Endocrine Society Spokesman Can Provide Perspective on Performance-Enhancing Drug Use Alleged in MLB Suspensions

Aaron Lohr
Director, Media Relations
Phone: (240) 482-1380
Email: alohr@endo-society.org

Jenni Glenn Gingery
Manager, Media Relations
Phone: (301) 941-0240
Email: jgingery@endo-society.org

Chevy Chase, MD (August 5, 2013) — Performance-enhancing drugs are once again in the spotlight following Major League Baseball’s suspension of 13 players. Endocrine Society member Alan D. Rogol, MD, PhD, an expert on human growth hormone and other performance-enhancing drugs, is prepared to offer comment on the many aspects of this issue, including:

  • What is growth hormone and why do some athletes take it?
  • Is there evidence that shows using growth hormone or other performance-enhancing drugs can provide an edge in athletic competition?
  • How do sporting leagues test athletes for growth hormone or other performance-enhancing drugs?
  • What are the health consequences of using performance-enhancing drugs?
  • Why would an anti-aging clinic provide growth hormone and testosterone to clients?

The Endocrine Society and its members are alarmed by the abuse of these powerful drugs, particularly by teenagers. According to media reports, the owner of the Biogenesis anti-aging clinic involved in the MLB suspensions is being investigated for allegedly selling anabolic steroids to high school students. The Endocrine Society’s Position Statement describing the appropriate uses for anabolic steroids and the dangers of abuse is available here.

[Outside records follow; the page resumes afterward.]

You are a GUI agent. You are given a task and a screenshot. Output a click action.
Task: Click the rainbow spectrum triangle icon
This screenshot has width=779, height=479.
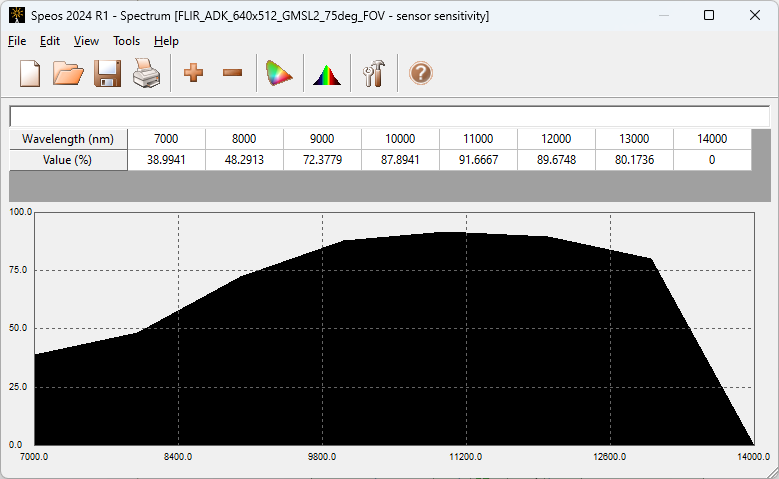[327, 74]
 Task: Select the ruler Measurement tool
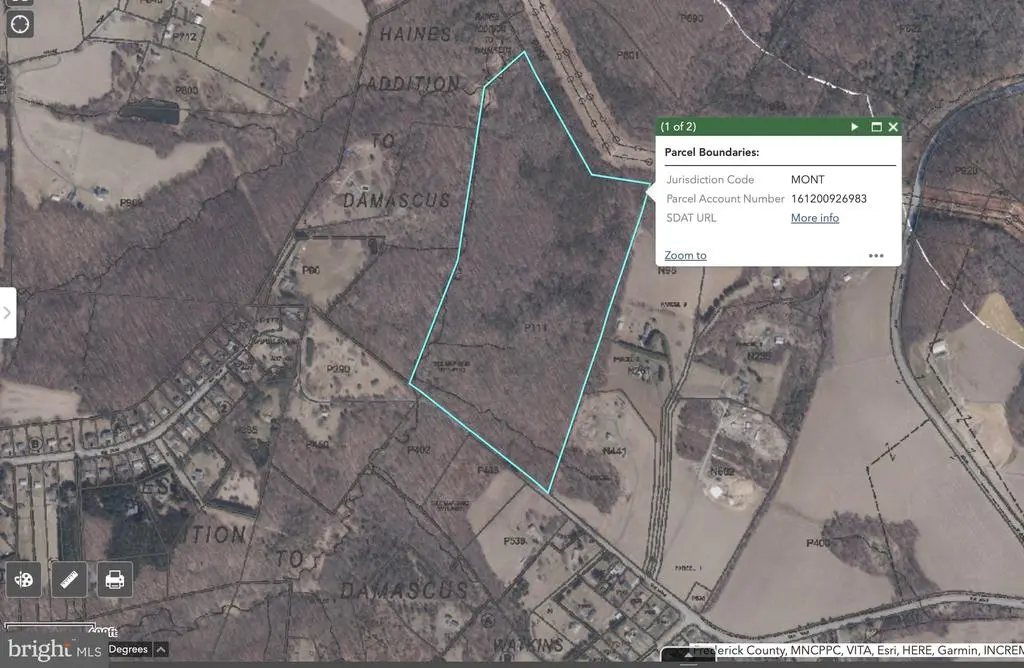coord(70,579)
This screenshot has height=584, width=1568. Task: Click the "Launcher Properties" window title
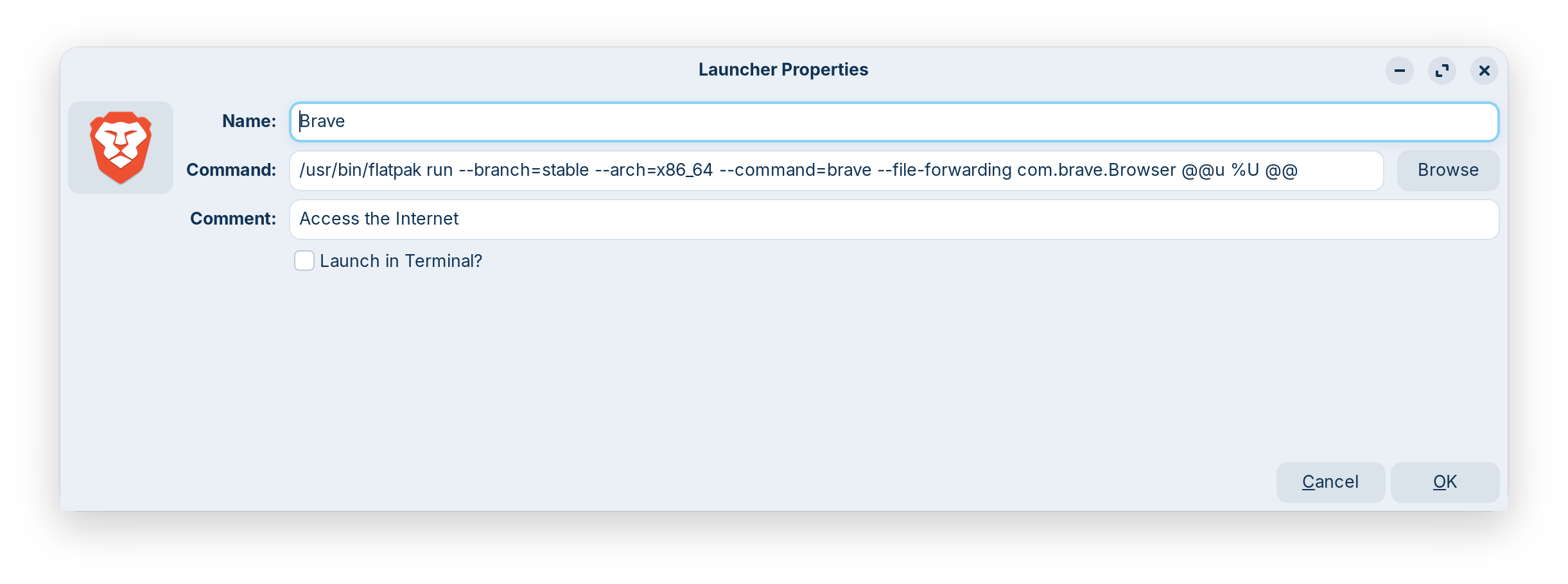point(783,70)
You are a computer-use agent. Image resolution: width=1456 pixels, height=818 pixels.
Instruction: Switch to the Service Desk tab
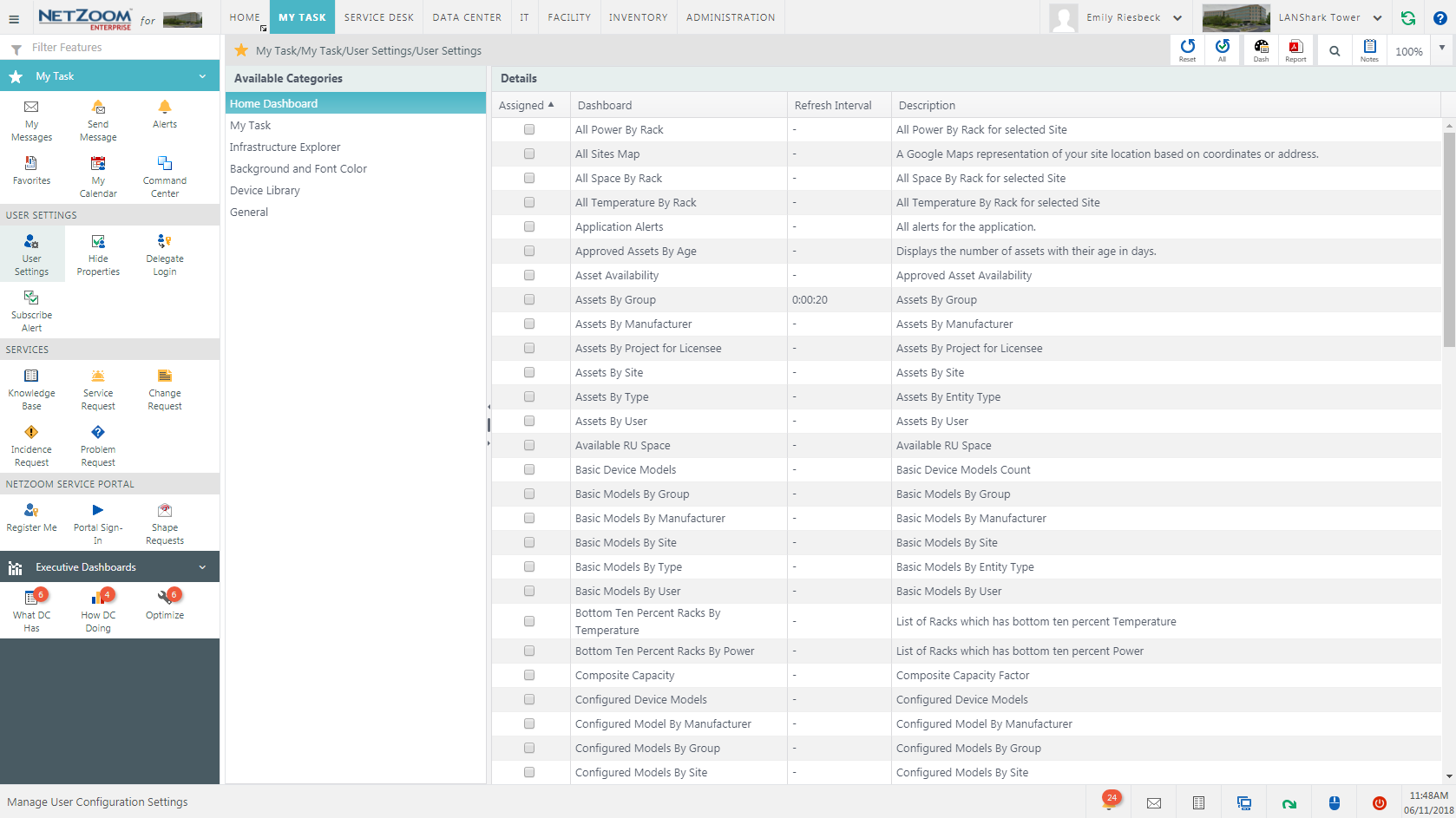378,17
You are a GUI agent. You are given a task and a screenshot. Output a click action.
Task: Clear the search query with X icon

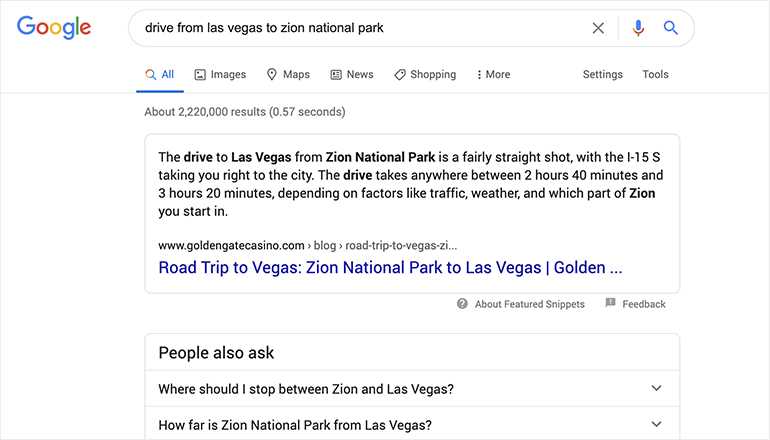[x=598, y=28]
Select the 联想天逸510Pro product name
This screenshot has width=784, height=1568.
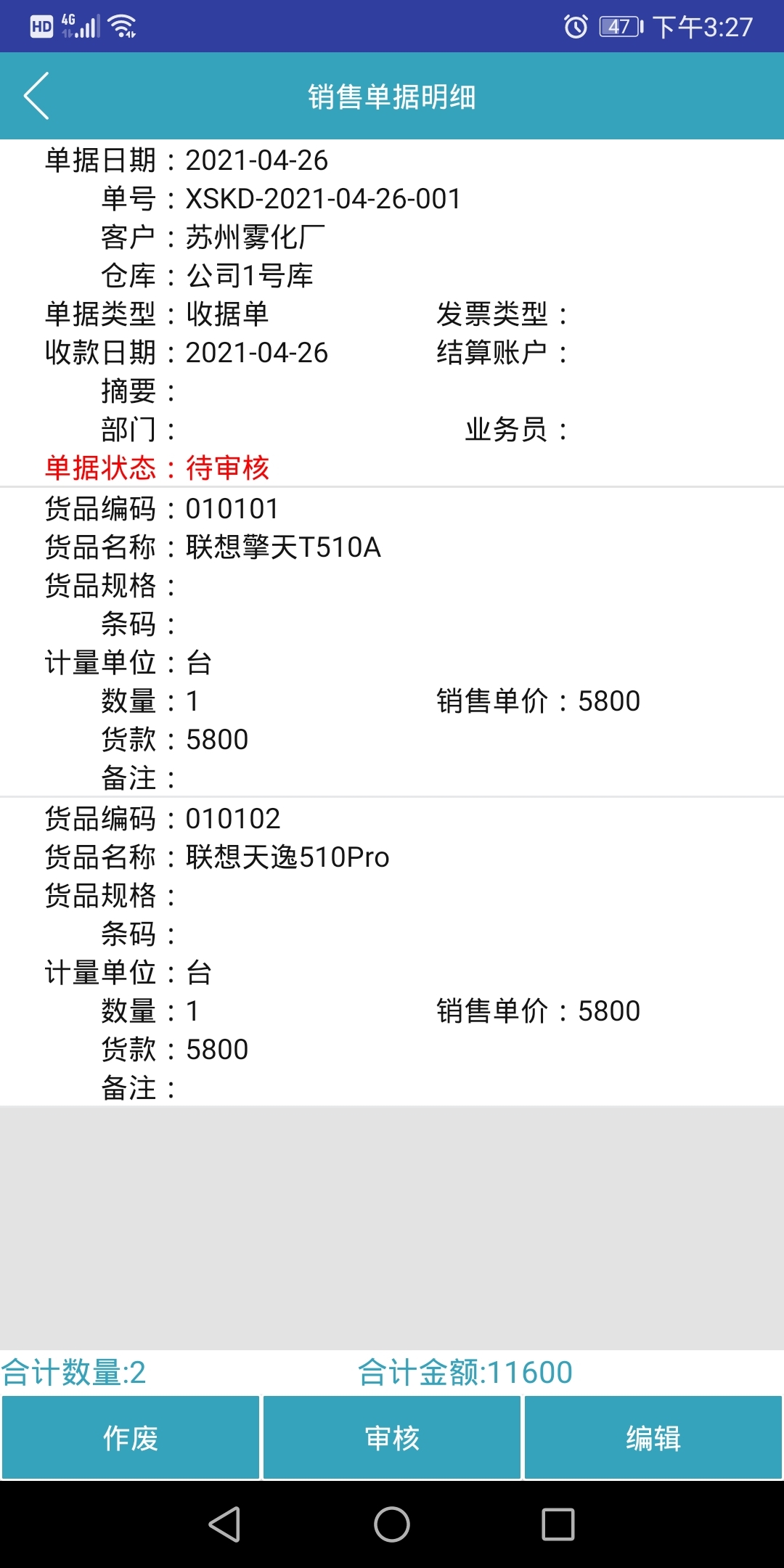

WHO: Alan D. Rogol, MD, PhD
Spokesman for The Endocrine Society
Professor, Emeritus, University of Virginia
WHAT: Dr. Rogol, a leading endocrinologist, is available to discuss the misuse of human growth hormone and other performance-enhancing drugs in athletic competition.
CONTACT: To schedule an interview, please contact Jenni Glenn Gingery at jgingery@endocrine.org or 301.941.0240.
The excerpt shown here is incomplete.